▸ AIM OF THE EXERCISE:
Pictures aside, the output must consist of the lines from the one containing "Task: Click Request a Demo" through the end of the data, reproduced exactly.

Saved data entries

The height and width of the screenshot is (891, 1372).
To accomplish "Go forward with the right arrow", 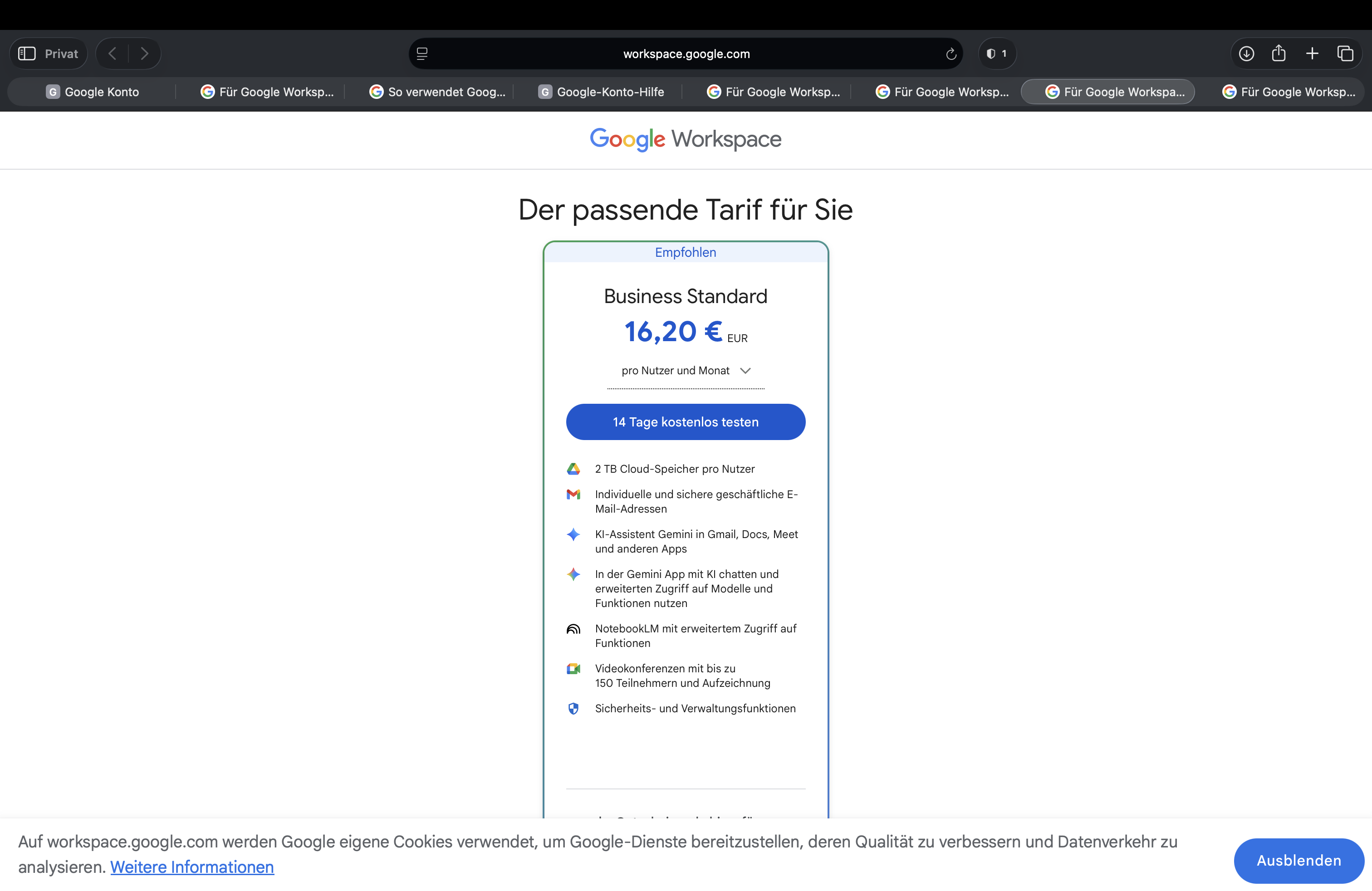I will coord(144,54).
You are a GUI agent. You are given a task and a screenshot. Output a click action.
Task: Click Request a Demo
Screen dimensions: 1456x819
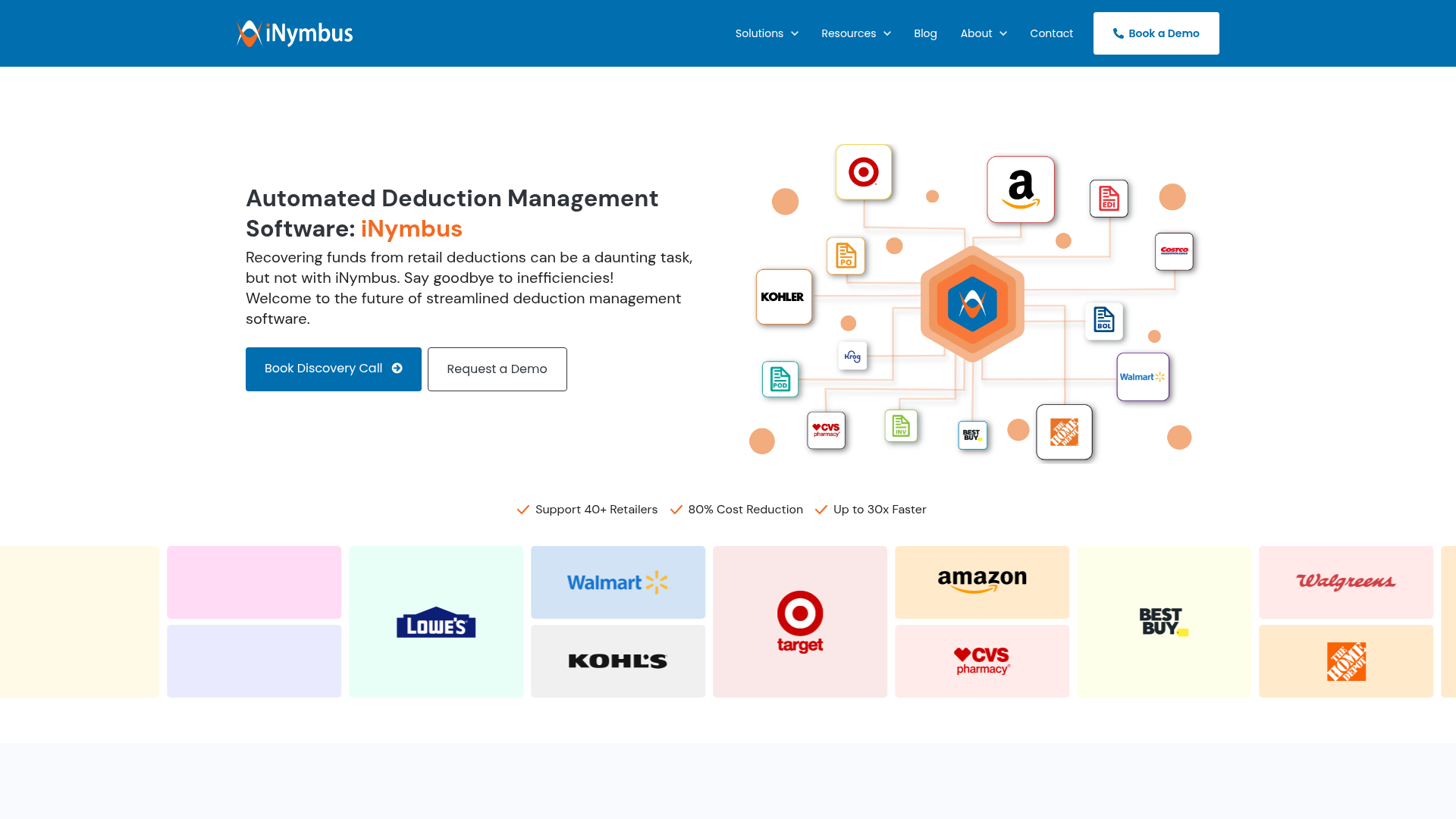pyautogui.click(x=497, y=369)
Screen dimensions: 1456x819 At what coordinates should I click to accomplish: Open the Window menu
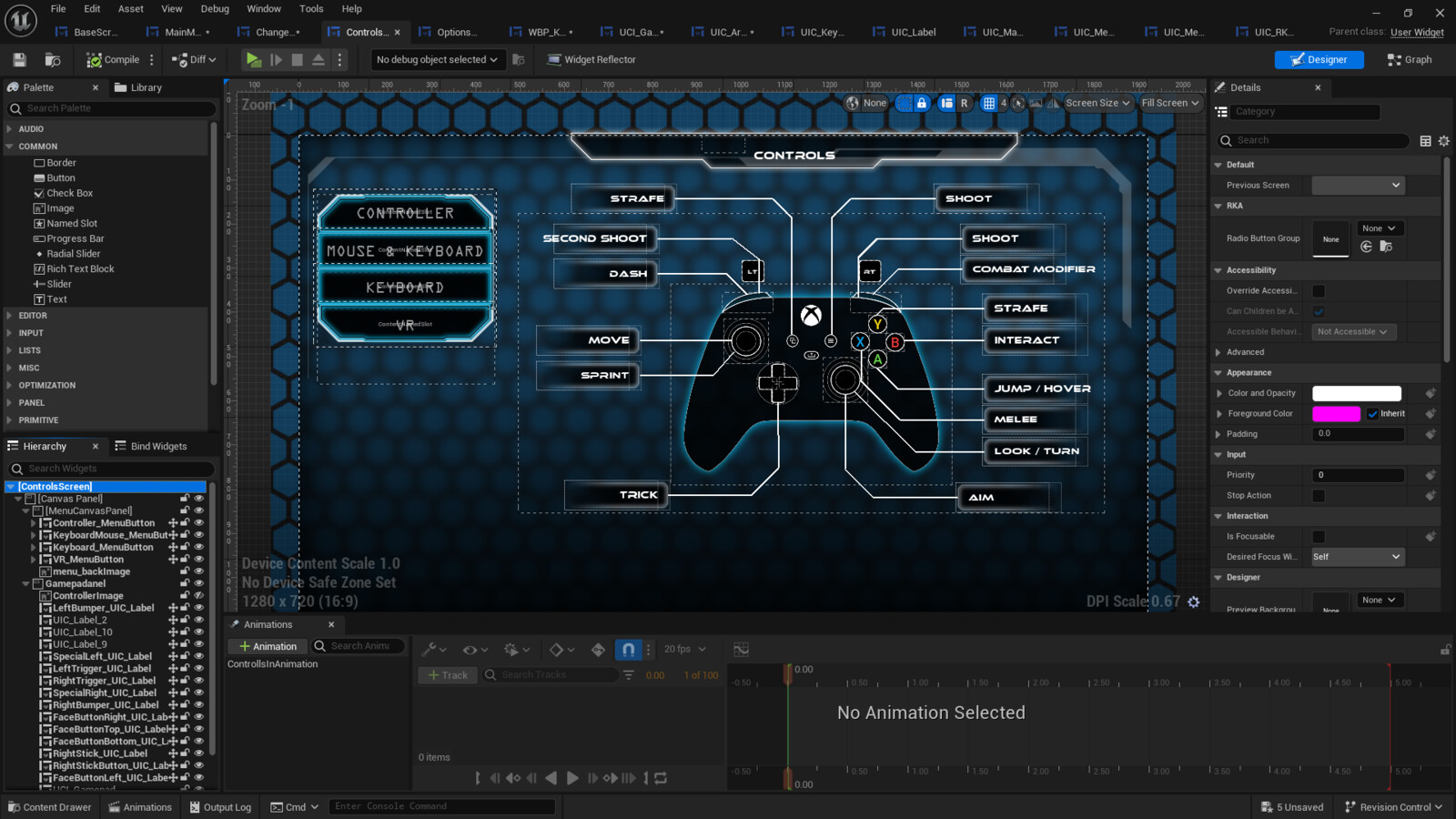[x=264, y=9]
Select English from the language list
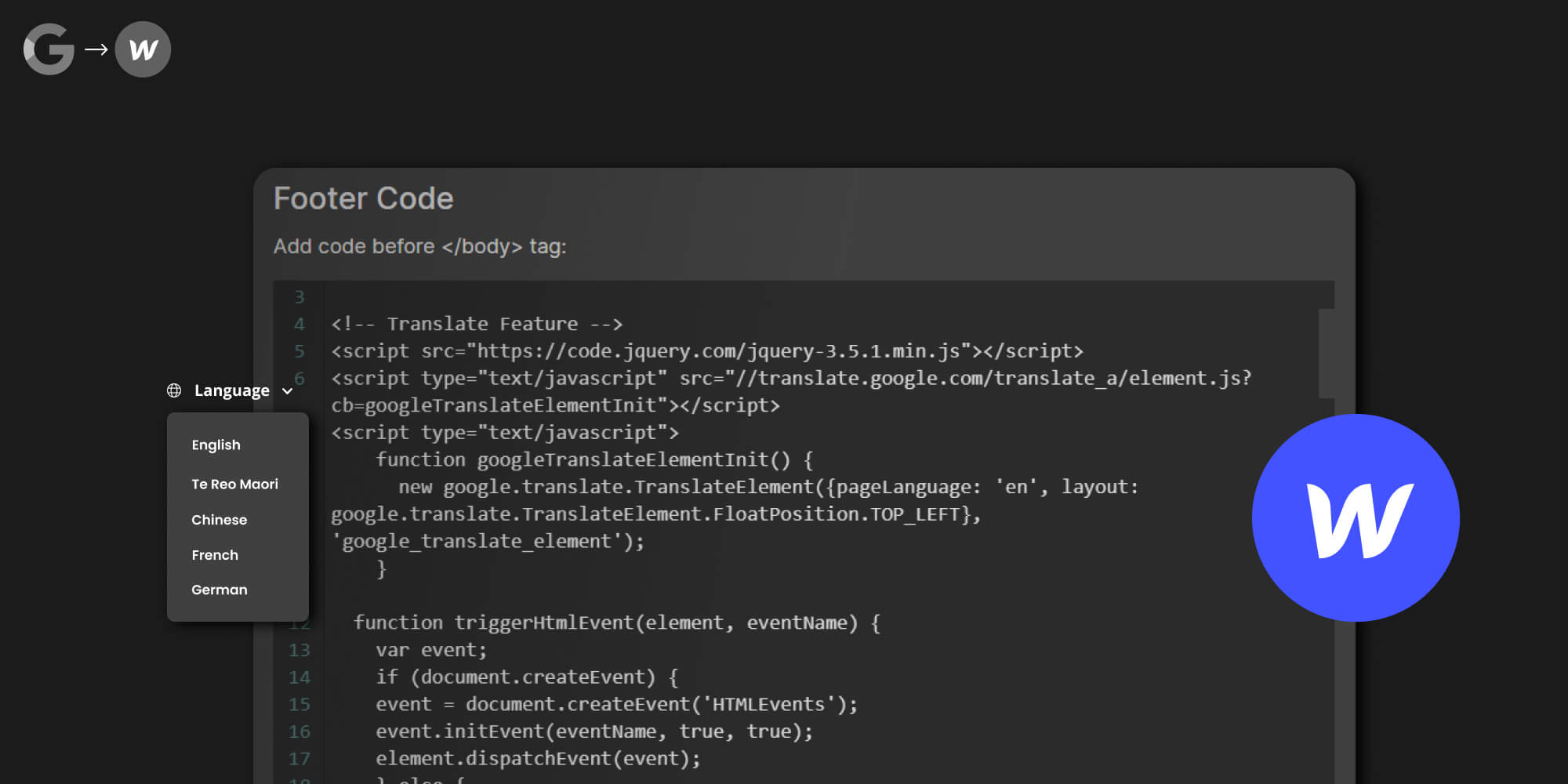The width and height of the screenshot is (1568, 784). pos(216,445)
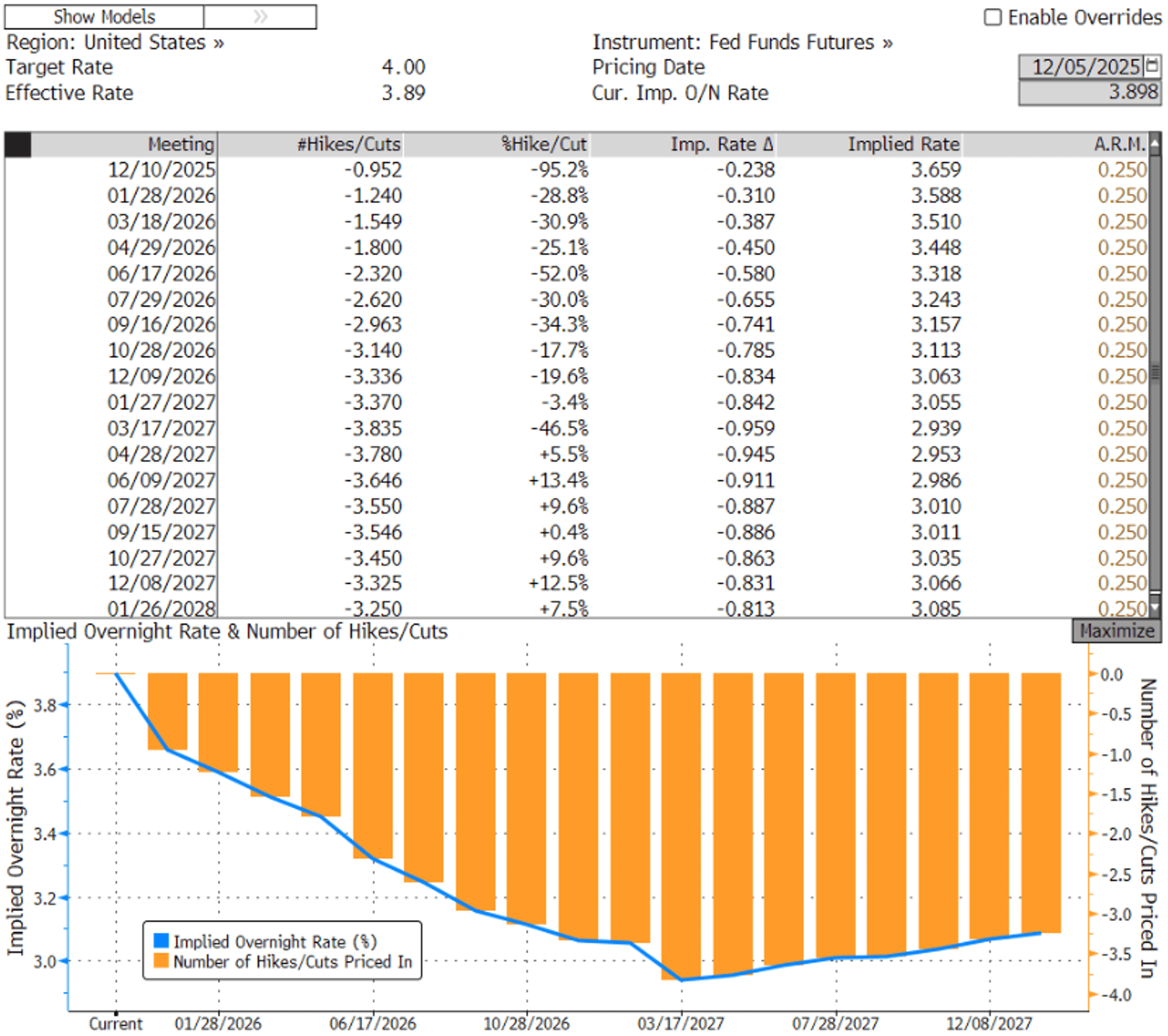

▸ TASK RESPONSE:
Task: Click Request a Demo
Screen dimensions: 1456x819
pyautogui.click(x=497, y=369)
Screen dimensions: 1456x819 At what coordinates should I click to accomplish: Open the Window menu
[x=264, y=9]
Select English from the language list
The width and height of the screenshot is (1568, 784). pos(216,445)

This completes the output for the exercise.